The power of Docker and containerization
If you’ve been in IT over the last three years you would’ve heard people shout “DOCKER” from the rooftops demanding its immediate use, everywhere, in your technology infrastructure. And you may have said to yourself, “What on earth is a Docker?”
A few years ago I was just as confused by all the shouting, and could not tell the difference between an image or a container. But I’m now happy to say I’ve got a much better understanding of what Docker is, so I thought I’d create a few simple notes to help you avoid my confusion and understand the benefits (and potential pitfalls) of using Docker.
What is Docker?
Docker is a containerization product (and it’s also the company that supply the product). It’s Open Source and you can do an awful lot with the Community Edition. There are paid for versions as well if you want commercial support or enterprise features.
As well as Docker itself, there are products like Docker Swarm and Google Kubernetes that help you manage Docker containers at large scale. That is a separate topic that we won’t talk about here.
So what are containers?
Containers take the idea of virtual machines one stage further. A bit of history might make this clearer.
When I started in IT we used to have big machines that ran lots of different workloads. As hardware became (a bit) cheaper we got smaller machines that each ran a specialised workload, e.g. accounts or email. However there were a few different problems with this:
- If things got busy the machine could get slow, sometimes very slow…
- Trying to avoid congestion at peak times meant having to invest in spare capacity, which was usually wasted most of the time.
- If one process went “rogue” it could break everything else on the machine. This was a security problem as well as a reliability problem.
- Even if a process didn’t have a problem, a single process suffering heavy load could impact all the other services or processes running on the machine.
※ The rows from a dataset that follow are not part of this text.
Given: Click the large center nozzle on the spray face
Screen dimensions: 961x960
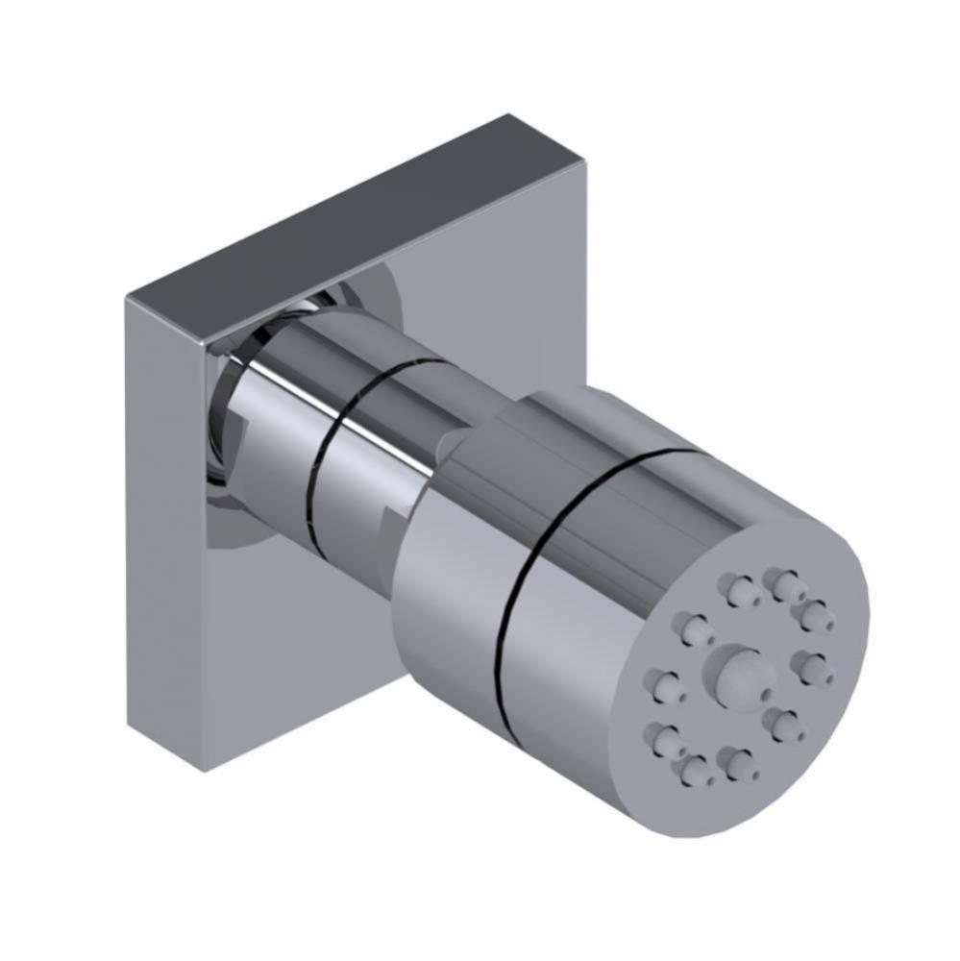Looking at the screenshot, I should pos(732,670).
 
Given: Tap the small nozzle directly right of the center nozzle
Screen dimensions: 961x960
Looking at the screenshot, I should pos(813,666).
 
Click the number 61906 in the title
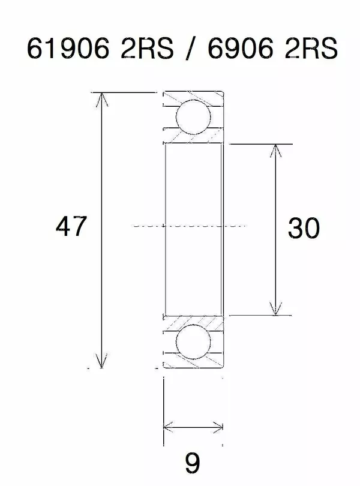click(67, 48)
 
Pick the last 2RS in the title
click(309, 48)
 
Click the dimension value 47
click(71, 227)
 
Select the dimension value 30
click(303, 228)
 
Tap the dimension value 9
click(192, 463)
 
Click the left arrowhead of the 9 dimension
click(169, 427)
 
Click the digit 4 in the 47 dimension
click(63, 227)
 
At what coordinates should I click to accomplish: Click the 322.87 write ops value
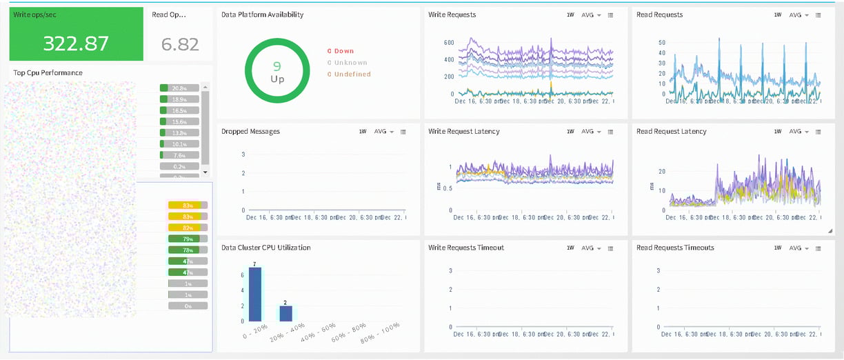(76, 43)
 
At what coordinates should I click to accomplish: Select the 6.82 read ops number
(180, 45)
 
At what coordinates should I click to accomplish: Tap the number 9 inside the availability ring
(277, 66)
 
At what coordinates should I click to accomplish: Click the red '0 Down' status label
(341, 51)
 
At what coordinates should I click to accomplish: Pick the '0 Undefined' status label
(349, 74)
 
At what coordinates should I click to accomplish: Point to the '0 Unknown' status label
(347, 63)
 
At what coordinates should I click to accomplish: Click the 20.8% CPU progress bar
(179, 88)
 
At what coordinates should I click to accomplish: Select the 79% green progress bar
(187, 239)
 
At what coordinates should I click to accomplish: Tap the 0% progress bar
(187, 306)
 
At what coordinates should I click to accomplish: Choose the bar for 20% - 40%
(285, 313)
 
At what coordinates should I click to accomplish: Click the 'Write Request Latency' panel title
(463, 132)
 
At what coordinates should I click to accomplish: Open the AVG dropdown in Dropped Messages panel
(383, 132)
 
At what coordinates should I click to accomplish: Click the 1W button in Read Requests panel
(778, 15)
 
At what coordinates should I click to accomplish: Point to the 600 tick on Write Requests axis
(448, 43)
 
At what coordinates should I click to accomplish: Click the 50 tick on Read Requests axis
(661, 43)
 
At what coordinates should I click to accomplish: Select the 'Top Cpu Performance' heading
(48, 72)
In the naughties we started using virtual machines (VM). With VMs, we can isolate each workload inside its own private copy of the operating system. This is good because software can be isolated and moved around to different machines depending on demand. However there are still a number of problems:
- It takes lot of memory to run all those different copies of Windows or Linux. They also took a lot of time to start, or restart if they crash.
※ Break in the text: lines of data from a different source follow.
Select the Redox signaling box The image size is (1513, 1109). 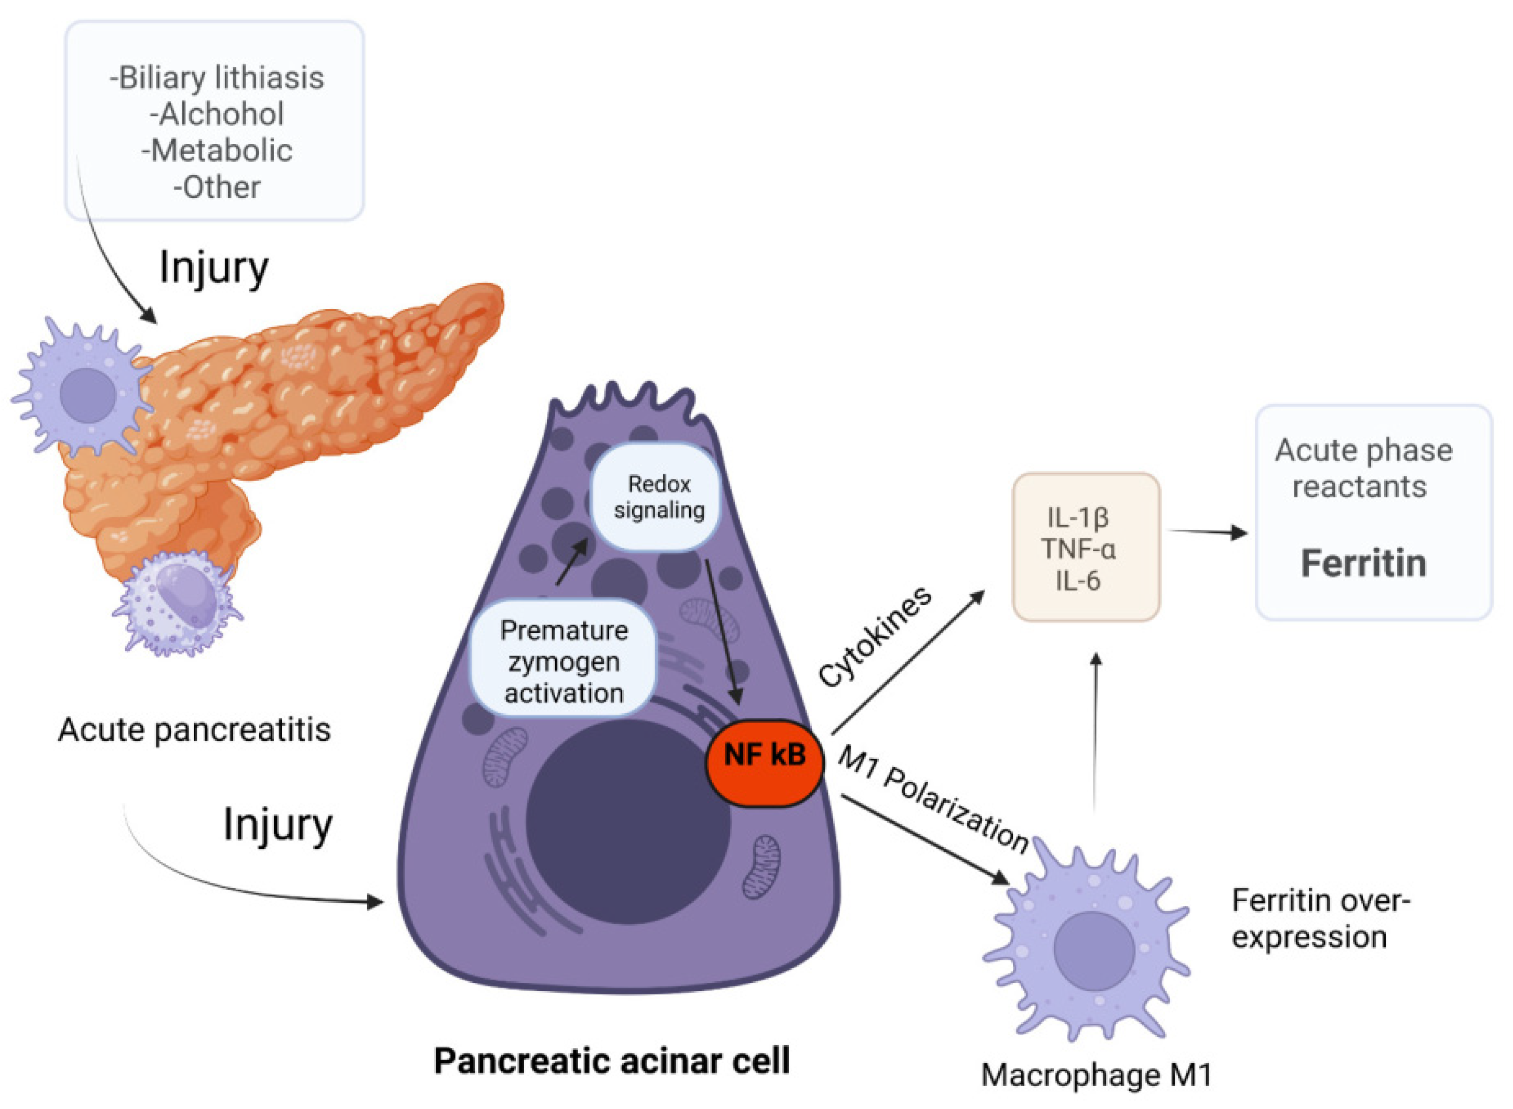tap(658, 497)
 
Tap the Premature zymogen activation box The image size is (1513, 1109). tap(564, 661)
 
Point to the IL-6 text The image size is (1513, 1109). tap(1077, 581)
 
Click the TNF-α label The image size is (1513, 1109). tap(1078, 549)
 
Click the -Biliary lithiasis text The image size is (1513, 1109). tap(217, 78)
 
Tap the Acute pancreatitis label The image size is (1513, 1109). tap(195, 730)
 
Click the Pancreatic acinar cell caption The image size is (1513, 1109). tap(611, 1061)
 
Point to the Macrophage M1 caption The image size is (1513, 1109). tap(1096, 1075)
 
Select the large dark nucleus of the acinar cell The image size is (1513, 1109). tap(627, 822)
- The OS extra layers made it hard to manage the system, and activities like rolling out security patches became much harder. Although there are tools to help with system configuration management at scale, it still takes time and effort
- Moving and restarting virtual machines as demand changes is complex
Over the last few years containerization has become popular, mainly thanks to Docker.
With Docker, each component of a software solution (the server, the database etc) is run in a container. In the container it looks like a complete and isolated computer and operating system, but in reality it’s a virtualized operating system. That is, one copy of Linux (or Windows) made to look like a dedicated copy of the operating system for each container.
So virtual machines make the hardware virtual, and now Docker does the same thing to the operating system.
The advantages of using Docker
There are a number of advantages to using Docker:
- Containers are very quick to start (no operating system to boot)
- They use a lot less resources because you’re only running one copy of the operating system
- There are a lot of tools and resources to help you
- For a correctly designed solution, containers can provide much better resilience and scalability (at the cost of some complexity)
- It can be a lot easier to use similar software in production, test and development environments.
Do containers have any drawbacks?
All technology involves trade-offs and compromises, and Docker is no different:
- Security is still an evolving capability, and if you need solid security isolation you may need to continue to use virtual machines
- If you take advantage of Docker’s scalability features, you’ll need to support a corresponding increase in complexity requiring specialist skills.
What’s the difference between a Docker Image and a Docker Container?
(The following information is taken from a Docker workshop that I gave at Linux Conf Australia in 2019)
A Docker Image is the files and metadata needed to start and run a container.Think of it as “file system plus metadata”.
Note that it doesn’t contain an operating system, only the files needed for our process.
Typically a Docker Image contains:
- Software packages your program needs to run
- Your program and static config files
- Metadata about access to OS Level resources (networking, persistent storage, ENV variables, etc.)
- Default startup command
It’s NOT Running Processes, just the information you need to start and run the required processes.
Compare that to a Docker Container, which refers to the in memory contents of an image that’s currently running under Docker.
It’s basically one or more processes using resources granted to it via Docker. A working application will usually require one or more containers (perhaps spread across different machines).
One image can be used to start many containers.
If you’d like to watch the Docker presentation I gave at Linux Conf Australia 2019, it’s right here in all its 99 minute glory!
How do I get started with Docker?
The Community Edition version of Docker can be downloaded for free. There are detailed setup instructions for various workstation platforms to get you going.
There are a number of online courses and videos to help. One we’ve used at PaperCut is Docker Mastery on Udemy.
So there you have it: a quick (and hopefully helpful) rundown of Docker and the potential of containerization.